If you look around on this planet you'll see how this need has only contributed to the demise of the planet and everything on it. More so it is also deeply scarring the very men who perpetrate such acts. Sadly many of them are so numb to what they are doing that they cannot feel the consequences and hence cannot stop themselves.
Isn't it time that you as a man took the bull by the horns and stood up for your rights? That is you emotional rights.
Well if you really want to be a man who feels whole and complete then you may wish to visit the web link below to get started on your journey to your true self by requesting a free introductory telephone/Skype coaching consultation today.
Web Site: http://mindresonanceprocess.com

Thursday, 5 June 2014

Good Reasons Why You Should Try Online Dating


Online dating has today emerged as one of the most successful and promising means for individuals to find partners of their choice. Today, there are many online dating websites that can help individuals meet and connect with other suitable people on a very personal level. However, there are still a number of people who believe that dating websites are not as useful and long-lasting as traditional dating. This might have been true initially, but today the number of people using online single dating sites has increased tremendously and has resulted in numerous success stories as well.
Almost all the best online websites have a proven track record of helping people connect and enter into successful and fulfilling relationships. Some of the reasons why you must consider online dating websites if you have not found a partner through traditional techniques are as follows:

Online dating takes you out of your comfort zone:
Things like making a profile with your picture and sending a message to a complete stranger, waiting for a reply takes you out of our comfort zone. This in turn will help you grow and enrich your personality. Which picture should I choose? How best will my profile show my life and interests in an engaging manner? How do I contact someone without meaning to sound boring or exaggerated? Similar questions will run through your mind and it may seem that you have to become a bit vulnerable on the online arena before you can find success in the digital dating world.

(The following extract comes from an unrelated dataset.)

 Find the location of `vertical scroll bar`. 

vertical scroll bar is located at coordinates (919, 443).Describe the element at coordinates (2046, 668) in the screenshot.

Online dating websites allows you to meet diverse kinds of people, which is not possible with traditional dating:
The internet has made the world a very small place. It allows people living in not just different cities but in different countries to contact and interact with another. A number of dating websites allow people across states, regions and countries to interact with each other, a possibility that would rarely happen in case of traditional dating. In short, online sites allows you to interact with people who you might never meet in real life. This opens you to new and interesting experiences that you would otherwise have never experienced.

Online dating websites requires less time and effort as compared to traditional dating:
Online dating is relatively simple and does not require you to wait for long periods of time to meet and interact with someone that you like. In traditional dating entering a new relationship may sometimes take months. On the internet, however you can meet a number of new people in a shorter duration of time. Just like when you are going for constant job interviews, you get familiar with the questions and process, you are able to perform and succeed better. So the more people you interact with and go on dates you, you will understand in a better manner what works for you and what does not. For example, with frequent dates you will learn how to carry yourself and act confident so that you can make your dates are more fruitful and memorable. This will also help to increase your overall confidence and enable you interact with others in a much better manner than before.
On the whole,This is an enriching experience as it will help you to learn a lot of things about yourself as well as about others. So even if you do not end up finding someone through it is certainly a worthwhile experience that can help you grow and develop as a person.